Tüneli gördüm. Tünel canlı gibiydi, hareket halinde ve ipliklerle sarmalanmış helozonik döngüde. Tünel derisinde boşluklar vardı ve tünelden girenin hedefe ulaşıncaya kadar çıkmaması istendi. Çıkanların akibetini gördüm. Tünelin içinden tünele dokunmadan çekilme olayını gördüm. 3 kişiyi tünele nasıl çektiklerini gördüm. Denizde yüzdüğümü gördüm. Uzaklara vardığımı gördüm. Bir de kovalandım haberci olduğumu anlayanlarca. Yerde elimde kağıtlar, mors gönderisi yapar gibiydim. Uyumadan önce, yola çıkmadan önce, plan yapmadan önce, Kuran dan ayetler okuyunca algı açılıyormuş.(Allah hemen geliyor o zaman)
Bekleme modunda duruşan hanif kitle ikilemde. Sınandığını biliyor. Vazgeçmemek için çaba içindeler. Gelecek esnek. Geçmiş de her an silinebilir görüntüde. Ne gelecek kesin ne de geçmiş. Allah tan başka bileni yok tarihin. Bu yüzden umudum diri. Vazgeçmiyor kurduğu hayalden. Cennetin güzel bedenleri yansıyor Altın çağ a. Şehveti öldürüyor. Şehvetle bakanlar yok. Aile kutsanmış. Yuvalar temiz iki yönüyle. Zina etmek zor. Çünkü sevme özgürlüğü var. Bastırma yok. Dengede tutuluyor beden. Hastalıkla üzülme yok. Doğurganlıkta aşırılık yok. Can veren Amazonların yumurtaları alınıyor önceden. Düzen kurulduğunda o can verenlerin soyu da yaşıyor dünya cennetini böylece. Mahşere toplaştıklarında o birbirini hiç görememiş şehitler ile üst soy uzantıları birleşiyor. El ele tutuşuyor. İçlerinden Allah diyorlar mahşerde. Çok mutlular. Rabbinden çok ama çok güzel yüzlü bir eş istiyor her hanif. Niyeti o güzel yüze bakmak. Gözlere dalmak. Sevgiyi yakalamak. Yormadan sevmek ve sevdirmek.

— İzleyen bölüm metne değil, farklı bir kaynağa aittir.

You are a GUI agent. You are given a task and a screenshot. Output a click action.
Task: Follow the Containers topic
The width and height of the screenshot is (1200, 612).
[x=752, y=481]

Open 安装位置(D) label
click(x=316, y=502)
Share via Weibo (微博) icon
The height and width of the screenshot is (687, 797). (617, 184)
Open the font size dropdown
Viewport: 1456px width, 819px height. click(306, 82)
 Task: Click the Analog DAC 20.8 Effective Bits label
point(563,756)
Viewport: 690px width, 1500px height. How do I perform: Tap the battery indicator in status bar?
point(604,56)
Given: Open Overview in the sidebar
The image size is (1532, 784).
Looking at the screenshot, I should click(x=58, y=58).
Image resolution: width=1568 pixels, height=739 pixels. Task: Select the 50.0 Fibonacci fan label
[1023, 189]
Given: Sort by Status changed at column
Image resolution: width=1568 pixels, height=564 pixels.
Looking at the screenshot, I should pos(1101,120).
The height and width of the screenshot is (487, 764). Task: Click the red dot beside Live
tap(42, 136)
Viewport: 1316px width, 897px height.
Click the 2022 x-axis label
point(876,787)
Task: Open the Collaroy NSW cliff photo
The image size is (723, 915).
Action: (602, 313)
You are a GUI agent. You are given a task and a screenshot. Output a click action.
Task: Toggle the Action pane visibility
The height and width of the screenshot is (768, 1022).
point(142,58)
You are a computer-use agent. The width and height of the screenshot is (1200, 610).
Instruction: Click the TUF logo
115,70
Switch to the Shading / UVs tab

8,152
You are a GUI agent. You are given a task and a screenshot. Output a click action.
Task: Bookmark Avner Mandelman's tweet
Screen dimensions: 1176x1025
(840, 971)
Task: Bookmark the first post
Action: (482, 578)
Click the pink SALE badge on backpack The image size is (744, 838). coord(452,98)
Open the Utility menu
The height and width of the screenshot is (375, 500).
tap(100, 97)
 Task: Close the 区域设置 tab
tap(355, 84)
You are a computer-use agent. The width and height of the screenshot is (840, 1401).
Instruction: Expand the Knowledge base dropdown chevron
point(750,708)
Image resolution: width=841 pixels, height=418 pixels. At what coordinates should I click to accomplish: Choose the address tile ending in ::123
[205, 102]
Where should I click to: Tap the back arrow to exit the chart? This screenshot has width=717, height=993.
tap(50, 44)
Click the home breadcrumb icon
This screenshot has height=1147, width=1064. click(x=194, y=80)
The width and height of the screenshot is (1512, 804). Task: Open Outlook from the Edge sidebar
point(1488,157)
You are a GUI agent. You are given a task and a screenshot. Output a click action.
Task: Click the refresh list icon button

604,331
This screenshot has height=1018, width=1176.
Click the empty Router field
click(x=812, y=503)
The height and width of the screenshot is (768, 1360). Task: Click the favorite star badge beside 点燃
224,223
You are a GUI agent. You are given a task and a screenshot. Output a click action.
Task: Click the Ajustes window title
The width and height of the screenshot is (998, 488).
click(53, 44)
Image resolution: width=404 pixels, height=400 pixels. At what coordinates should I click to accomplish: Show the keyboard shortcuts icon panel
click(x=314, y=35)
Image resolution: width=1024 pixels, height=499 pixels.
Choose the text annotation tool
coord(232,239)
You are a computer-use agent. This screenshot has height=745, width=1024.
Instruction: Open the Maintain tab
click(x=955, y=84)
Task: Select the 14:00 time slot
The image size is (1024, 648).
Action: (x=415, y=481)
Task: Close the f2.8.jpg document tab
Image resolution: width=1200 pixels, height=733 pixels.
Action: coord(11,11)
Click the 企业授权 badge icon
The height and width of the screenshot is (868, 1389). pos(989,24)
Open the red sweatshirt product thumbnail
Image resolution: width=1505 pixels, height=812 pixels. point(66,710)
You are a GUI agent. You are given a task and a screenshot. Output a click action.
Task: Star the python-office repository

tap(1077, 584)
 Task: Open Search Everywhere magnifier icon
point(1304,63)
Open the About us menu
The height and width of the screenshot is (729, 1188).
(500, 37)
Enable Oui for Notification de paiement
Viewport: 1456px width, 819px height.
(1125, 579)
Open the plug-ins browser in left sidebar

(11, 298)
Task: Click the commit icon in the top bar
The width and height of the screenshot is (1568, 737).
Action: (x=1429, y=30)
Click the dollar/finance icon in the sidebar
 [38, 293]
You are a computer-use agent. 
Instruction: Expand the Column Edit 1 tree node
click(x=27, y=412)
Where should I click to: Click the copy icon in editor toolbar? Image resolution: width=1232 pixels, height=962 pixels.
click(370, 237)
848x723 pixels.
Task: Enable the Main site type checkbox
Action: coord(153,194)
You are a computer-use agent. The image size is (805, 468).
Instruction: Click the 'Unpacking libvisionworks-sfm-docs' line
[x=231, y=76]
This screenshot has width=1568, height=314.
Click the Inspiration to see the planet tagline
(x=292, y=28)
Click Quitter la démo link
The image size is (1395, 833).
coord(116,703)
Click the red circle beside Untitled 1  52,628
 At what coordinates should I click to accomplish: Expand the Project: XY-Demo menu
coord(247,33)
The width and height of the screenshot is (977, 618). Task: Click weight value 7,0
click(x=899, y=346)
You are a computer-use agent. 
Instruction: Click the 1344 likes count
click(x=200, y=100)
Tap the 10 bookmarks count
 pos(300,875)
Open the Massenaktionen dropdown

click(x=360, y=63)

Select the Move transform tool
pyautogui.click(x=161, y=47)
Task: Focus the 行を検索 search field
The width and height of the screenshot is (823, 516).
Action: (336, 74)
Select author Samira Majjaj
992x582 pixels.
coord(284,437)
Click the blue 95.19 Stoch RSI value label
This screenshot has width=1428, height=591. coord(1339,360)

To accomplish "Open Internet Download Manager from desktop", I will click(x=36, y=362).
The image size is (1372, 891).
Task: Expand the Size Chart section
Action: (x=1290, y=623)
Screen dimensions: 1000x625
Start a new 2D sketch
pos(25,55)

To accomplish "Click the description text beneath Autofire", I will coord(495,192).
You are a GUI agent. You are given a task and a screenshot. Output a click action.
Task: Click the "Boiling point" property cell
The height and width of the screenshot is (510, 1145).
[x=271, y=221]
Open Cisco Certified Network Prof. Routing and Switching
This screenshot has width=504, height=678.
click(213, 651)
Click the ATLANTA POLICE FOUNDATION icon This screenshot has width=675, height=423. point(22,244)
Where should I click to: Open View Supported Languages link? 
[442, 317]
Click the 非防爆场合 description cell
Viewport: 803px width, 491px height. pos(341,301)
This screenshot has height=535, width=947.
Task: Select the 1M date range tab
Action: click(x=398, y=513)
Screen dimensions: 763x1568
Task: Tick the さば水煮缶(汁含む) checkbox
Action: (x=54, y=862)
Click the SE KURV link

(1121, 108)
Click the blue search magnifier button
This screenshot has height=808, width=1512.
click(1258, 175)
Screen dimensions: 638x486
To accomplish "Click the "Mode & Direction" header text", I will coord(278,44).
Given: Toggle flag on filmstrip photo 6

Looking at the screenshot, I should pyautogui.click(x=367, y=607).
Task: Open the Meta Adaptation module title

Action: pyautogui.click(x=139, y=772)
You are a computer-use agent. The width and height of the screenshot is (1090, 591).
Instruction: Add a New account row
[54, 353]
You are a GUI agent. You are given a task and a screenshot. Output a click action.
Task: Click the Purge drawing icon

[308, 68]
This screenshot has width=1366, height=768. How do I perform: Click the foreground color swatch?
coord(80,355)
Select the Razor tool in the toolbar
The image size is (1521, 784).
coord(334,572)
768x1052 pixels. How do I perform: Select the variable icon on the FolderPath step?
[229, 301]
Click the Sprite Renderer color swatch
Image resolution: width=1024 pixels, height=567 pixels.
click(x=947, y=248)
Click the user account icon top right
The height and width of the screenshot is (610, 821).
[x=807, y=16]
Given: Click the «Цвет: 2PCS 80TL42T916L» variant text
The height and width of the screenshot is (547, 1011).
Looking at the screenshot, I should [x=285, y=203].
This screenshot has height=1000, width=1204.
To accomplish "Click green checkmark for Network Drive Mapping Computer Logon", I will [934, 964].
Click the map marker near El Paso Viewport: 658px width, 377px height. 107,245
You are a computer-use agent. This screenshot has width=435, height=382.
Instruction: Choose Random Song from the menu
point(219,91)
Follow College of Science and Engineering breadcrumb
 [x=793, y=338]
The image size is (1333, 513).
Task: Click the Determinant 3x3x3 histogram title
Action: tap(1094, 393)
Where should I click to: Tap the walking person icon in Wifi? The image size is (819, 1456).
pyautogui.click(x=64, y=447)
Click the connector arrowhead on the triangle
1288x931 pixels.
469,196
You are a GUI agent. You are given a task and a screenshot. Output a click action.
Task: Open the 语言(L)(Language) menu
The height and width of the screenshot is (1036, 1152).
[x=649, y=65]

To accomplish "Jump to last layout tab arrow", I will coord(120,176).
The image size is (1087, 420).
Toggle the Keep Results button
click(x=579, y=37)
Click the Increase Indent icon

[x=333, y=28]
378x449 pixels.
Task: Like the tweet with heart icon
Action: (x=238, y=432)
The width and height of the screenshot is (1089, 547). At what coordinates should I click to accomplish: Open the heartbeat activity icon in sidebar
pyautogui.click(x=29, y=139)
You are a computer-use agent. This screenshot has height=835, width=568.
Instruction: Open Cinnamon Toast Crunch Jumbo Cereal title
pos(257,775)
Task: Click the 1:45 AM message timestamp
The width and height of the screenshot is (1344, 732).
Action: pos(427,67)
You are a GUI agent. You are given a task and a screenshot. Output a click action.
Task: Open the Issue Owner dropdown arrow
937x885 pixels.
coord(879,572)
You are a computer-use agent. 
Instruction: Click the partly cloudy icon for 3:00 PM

Ağır kitle halinde bekleyenlerin durumu. Silahlarını ve araçlarını hiç kullanamadan sınırda tutulanlar. Süfyani alayları hattı aşmaya kalktıkça savunmada ısrarcı yaklaşım. Yaşanılan alanlar yazılan zamandaki gibi değil. Coğrafya değişti. İsimler değişti. Konumlar değişti. Sabit kalanlar MerKom lar. Onlar sabit yerlerinde bekleyişte kaldı. Destek gönderdiler savaşan Army lere. Ama kendilerine yaklaşımı engellemeyi istediler. Göl yüzeyinin üzerine gelen birkaç süfyani alayına iyi bir tuzak kurdular. Bir anda onbinlerce süfyani ceseti düştü göl yüzeyine. Onları da bekleşen robotlar topladı ve göl altına aldı. Kimse sağ kalmadı. MerKom a yaklaşımın bedelini ödedi o zalimler.
Baykal gölü! Tüm çevresi askeri bölge kılınmış. Sivil yerleşimi ile WembArmy fed statüsüne ait bir kanton durumunda. Gölün ortasında iri bir savunma gemisi. Havada asılı. Göle giriş çıkış denetimi altında. Gölün altında devasa bir merkom bulunmakta. Anla. Burası beklenen savaşta kuşatılır ama düşürülmez. Yüzeyin ancak üzerine kadar gelebilen sevimsiz kalabalık, gölün altına inemez. Tuzak kurulur. Azgınlıkları tuzağı görmelerini engeller. Ganimet peşinde koşan arsızların ölümü ani. Merkom tünel ağları ile takviye alır. Çiçekleri ezenlerin yedikleri midelerine oturur…
Zaman Duvarı. Savunma amaçlı kullanımda. MerKom üslerinin sabit olması bu yüzden. Zaman duvarı ile korunuyor. Zaman hırsızlarının bilgi çalması engelleniyor.
Daha önce hiç günah işlenmemiş koordinatlarda konumlular. Tertemizleniyorlar. Işınlamanın gerçekleştirilebildiği o çağda zaman duvarı savunması ile izinsiz girişler engelli. WembArmy yazarken yoruldum üzülmekten. Kayıpları anlatmak üzdü. Gidenler üzülmüyor ama kalanlar sürekli sınavda tutuluyor. Bu onları da yoruyor.
Yeni teknikler buldular. Artık zaman enerjisi handikabına takılmıyorlar. Diledikleri mekanın istedikleri zamanına izinle inebiliyor ya da gözetleyici olabiliyorlar. Allah bu izni o er kullara veriyor. Biz size bilmediğinizi öğrettik deniyor sonra. Umudum var.